I'm looking at a system with Debian/Lenny on a couple of old IDE PATA drives (several RAID-1 partitions including /boot) and a relatively recently added SATA drive. The system works fine but I've been poking around the GRUB setup in anticipation of upgrading the old drives...
If I go straight to the grub command line when the boot menu appears and inspect the drives there (using
grub> root (<TAB>...)
) then I see hd0 and hd1 as the PATAs and hd2 as the SATA.
However, after the system boots up if I do the same thing then I see hd0 is now the SATA and hd1 and hd2 are the PATAs. (Also, the system maps /dev/sda,c,b to SATA,PATA,PATA.)

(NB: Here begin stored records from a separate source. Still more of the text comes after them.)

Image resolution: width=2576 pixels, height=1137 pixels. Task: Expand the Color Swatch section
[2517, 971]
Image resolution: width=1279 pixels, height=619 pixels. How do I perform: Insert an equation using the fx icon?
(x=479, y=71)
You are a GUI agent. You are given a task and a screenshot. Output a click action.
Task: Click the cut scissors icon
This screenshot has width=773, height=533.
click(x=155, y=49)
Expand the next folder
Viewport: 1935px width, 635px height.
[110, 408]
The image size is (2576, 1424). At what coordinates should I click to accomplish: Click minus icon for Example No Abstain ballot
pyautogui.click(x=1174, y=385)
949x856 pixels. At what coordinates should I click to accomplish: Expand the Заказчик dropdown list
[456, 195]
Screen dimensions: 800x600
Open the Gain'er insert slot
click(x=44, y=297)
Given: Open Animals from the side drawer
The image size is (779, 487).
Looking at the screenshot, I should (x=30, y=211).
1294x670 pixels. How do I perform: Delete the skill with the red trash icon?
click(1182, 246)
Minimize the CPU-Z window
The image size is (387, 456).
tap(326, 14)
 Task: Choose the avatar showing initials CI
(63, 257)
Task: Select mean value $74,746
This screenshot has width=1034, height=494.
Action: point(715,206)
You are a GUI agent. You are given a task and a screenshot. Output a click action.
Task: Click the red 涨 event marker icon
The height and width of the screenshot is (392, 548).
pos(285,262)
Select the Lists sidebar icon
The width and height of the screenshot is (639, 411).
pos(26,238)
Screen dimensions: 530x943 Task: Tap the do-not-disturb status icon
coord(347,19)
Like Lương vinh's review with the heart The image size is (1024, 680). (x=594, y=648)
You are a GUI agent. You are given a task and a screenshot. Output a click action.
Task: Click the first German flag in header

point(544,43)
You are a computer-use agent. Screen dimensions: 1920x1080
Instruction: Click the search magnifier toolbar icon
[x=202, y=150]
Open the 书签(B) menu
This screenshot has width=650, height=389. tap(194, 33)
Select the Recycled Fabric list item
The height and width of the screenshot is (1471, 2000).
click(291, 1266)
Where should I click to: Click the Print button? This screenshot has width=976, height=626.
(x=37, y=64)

This makes me a bit nervous about making changes from the grub>
prompt once the machine has booted. So:
Why does the device order seen by grub change between these 2 cases ?
Also:
Correct functioning of some GRUB commands seems to rely on device.map being correct. Currently it contains a single line:
(hd0) /dev/md0
(Which is the RAID1 /boot) but I've no idea where that came from (this system goes back to woody I think)! grub-mkdevicemap
wants to regenerate this as hd[0,1,2]->sd[a,b,c]
(but I haven't let it). update-grub
tells me: warning: grub-probe can't find drive for /dev/sdb1
. Any suggestions as to what a healthy device.map should look like, in light of the changing enumeration order ? (It's unclear to me whether it should contain the pre- or post- boot device enumeration order).